Aproximava-se o dia 26 de outubro, festa de Cristo-Rei, a data marcada para a cerimónia da Consagração, e o Padre Josemaria animava todos os seus filhos a que o ajudassem a fazê-la a seu gosto, ao gosto do Coração de Jesus. Estava metido num atoleiro tal que, a avaliar por aquilo que escreve, se sentia encurralado, sem escapatória possível, atado de pés e mãos.

«Empregamos os meios humanos e rezamos. Mas –insisto– não se avista saída [...]. Se não desatarmos este nó antes do final do mês, podemos levar uma pancada que era uma alegria para Satanás».

Dez dias de alívio antes do previsto naufrágio, se Deus não remediasse a situação. Entretanto, o Fundador continuava a pedir ajuda, com receio de que as obras parassem. Confiava em que Nossa Senhora os não desampararia e em que, ao aproximar-se o dia da consagração da Obra, o seu Divino Filho não poderia deixar de responder ao clamor de tanta oração. Mas a carta em que exprime esta esperança termina com uma confissão de desfalecimento ao Conselheiro da Colômbia: «Não sei como te escrevo –não vou reler a carta– porque além do mais estou preocupado com a saúde de Álvaro. (…)»

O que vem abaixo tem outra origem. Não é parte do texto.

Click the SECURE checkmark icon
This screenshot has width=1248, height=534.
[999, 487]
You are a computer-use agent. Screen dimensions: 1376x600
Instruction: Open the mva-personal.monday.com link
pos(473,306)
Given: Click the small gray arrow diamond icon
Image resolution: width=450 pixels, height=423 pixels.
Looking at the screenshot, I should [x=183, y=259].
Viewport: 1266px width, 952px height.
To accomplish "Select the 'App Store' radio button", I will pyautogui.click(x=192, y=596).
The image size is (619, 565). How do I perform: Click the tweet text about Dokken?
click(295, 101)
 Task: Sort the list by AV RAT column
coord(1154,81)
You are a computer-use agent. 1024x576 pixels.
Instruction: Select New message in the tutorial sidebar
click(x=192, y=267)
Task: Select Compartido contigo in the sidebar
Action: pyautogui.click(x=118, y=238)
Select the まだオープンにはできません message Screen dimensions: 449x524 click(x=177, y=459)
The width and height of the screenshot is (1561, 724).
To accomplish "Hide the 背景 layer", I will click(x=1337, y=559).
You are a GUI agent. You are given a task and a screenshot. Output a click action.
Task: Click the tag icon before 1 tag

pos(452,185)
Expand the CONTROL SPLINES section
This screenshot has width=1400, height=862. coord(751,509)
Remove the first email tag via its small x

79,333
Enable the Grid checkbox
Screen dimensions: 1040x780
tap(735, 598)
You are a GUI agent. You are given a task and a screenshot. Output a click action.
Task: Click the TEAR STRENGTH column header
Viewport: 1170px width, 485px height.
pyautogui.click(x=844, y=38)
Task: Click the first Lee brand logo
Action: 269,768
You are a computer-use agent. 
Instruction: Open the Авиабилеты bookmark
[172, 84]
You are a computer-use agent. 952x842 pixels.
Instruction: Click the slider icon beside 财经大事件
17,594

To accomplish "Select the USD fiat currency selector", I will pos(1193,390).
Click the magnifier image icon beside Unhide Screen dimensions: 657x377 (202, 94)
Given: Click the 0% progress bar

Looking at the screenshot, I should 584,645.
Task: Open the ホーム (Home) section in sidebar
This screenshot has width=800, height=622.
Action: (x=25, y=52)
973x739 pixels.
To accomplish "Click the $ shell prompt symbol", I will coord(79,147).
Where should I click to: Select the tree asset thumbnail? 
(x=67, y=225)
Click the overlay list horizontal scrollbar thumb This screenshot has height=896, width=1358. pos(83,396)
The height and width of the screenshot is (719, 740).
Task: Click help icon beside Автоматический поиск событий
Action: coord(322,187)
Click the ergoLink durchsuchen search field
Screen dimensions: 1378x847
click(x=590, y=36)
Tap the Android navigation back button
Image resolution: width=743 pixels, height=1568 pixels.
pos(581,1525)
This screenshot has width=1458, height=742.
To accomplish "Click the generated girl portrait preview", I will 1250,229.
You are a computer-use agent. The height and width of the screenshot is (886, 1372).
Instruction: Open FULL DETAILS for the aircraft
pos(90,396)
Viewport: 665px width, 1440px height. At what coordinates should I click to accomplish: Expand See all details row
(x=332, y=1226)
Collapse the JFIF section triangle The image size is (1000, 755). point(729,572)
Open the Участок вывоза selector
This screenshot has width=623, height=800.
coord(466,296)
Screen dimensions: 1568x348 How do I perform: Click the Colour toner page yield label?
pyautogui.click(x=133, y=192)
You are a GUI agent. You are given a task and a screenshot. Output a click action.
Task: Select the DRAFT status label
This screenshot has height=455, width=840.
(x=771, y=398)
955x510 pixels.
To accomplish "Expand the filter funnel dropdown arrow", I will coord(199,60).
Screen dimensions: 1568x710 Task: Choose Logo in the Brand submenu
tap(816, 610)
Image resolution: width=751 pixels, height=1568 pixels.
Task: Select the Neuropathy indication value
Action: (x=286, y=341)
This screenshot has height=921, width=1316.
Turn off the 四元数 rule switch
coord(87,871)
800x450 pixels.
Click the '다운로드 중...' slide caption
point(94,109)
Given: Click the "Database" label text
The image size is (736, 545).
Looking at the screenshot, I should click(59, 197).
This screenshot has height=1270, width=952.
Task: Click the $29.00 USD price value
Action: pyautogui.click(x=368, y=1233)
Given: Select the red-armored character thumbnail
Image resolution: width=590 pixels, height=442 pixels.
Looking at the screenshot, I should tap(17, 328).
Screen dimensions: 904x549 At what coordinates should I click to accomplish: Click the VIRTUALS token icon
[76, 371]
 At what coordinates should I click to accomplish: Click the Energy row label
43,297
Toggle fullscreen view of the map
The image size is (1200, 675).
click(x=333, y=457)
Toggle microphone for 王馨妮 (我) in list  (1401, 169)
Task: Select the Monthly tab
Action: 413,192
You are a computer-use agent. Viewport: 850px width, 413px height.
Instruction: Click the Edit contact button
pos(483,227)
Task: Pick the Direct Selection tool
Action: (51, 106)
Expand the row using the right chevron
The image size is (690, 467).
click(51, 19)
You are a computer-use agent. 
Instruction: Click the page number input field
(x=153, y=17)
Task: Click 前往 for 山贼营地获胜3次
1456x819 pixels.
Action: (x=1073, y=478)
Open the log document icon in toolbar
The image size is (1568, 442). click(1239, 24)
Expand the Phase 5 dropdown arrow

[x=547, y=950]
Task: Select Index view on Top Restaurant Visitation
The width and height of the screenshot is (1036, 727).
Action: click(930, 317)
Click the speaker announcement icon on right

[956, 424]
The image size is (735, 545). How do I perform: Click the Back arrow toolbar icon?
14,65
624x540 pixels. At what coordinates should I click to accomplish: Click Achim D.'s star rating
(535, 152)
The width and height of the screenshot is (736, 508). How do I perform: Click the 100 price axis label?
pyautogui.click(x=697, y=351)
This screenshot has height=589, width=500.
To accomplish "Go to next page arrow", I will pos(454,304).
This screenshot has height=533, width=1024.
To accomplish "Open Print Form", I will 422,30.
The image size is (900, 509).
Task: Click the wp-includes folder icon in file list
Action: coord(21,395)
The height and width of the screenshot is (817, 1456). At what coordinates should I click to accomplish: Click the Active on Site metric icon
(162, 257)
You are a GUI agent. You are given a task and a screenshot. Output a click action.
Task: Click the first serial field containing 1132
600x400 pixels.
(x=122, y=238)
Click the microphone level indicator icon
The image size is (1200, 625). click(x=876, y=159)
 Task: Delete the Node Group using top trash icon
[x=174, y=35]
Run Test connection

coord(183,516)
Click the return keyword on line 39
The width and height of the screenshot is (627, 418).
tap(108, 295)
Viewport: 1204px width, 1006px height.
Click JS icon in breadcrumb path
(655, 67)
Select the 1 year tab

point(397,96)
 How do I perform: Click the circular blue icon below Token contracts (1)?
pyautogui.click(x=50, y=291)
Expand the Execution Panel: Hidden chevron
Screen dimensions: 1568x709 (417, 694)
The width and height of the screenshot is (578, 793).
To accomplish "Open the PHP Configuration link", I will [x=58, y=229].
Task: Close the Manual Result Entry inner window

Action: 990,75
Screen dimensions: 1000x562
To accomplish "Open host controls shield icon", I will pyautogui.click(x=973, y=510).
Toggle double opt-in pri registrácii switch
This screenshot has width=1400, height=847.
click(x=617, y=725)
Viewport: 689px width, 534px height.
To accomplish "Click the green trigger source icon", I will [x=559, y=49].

«A Obra de Deus –escrevera em 1933– nasceu para estender por todo o mundo a mensagem de amor e de paz que o Senhor nos legou; para convidar todos os homens ao respeito pelos direitos da pessoa.
[...] Vejo a Obra projetada nos séculos, sempre jovem, garbosa, bela e fecunda, defendendo a paz de Cristo, para que todo o mundo a possua».

Chegou o dia

No dia marcado para fazer a consagração –26 de outubro de 1952–, o pequeno oratório contíguo ao seu quarto de trabalho ainda não estava concluído. Faltava fazer os acessos. (...) Quando, dias mais tarde, escreve aos seus filhos de Madrid, ainda se percebe nitidamente que está muito satisfeito com a façanha: ter subido três escadas de mão até chegar ao oratório, para aí fazer a Consagração:

«Contente: fiz a consagração, subindo três escadas de mão –uma atrás da outra!– para chegar ao oratório. Virá a paz, em todos os terrenos! Tenho a certeza».

Nesse dia, tinha consagrado a Obra com todos os seus trabalhos apostólicos; e as almas dos membros do Opus Dei com todas as suas faculdades, os seus sentidos, os seus pensamentos, as suas palavras, as suas ações, os seus trabalhos e as suas alegrias; e «de um modo especial, Te consagramos –rezava a fórmula– os nossos pobres corações, para que não tenhamos mais liberdade que a de Te amar a Ti, Senhor».

Otimista e seguro

A sua alma foi sendo lentamente invadida pela paz, como chuva suave e benéfica. Não foi uma alteração repentina, nem um prodígio surpreendente. A felicidade interior –o gaudium cum pace– surgiu como uma brisa, restabelecendo na alma a alegria, a segurança e o otimismo:

«Até agora, não se entrevê a solução económica. Mas estou contente e seguro. Espero muito desta consagração!».


Fonte: Textos extraídos de: Andrés Vázquez de Prada, Josemaria Escrivá, volume III, Ed. Verbo, Lisboa 2004.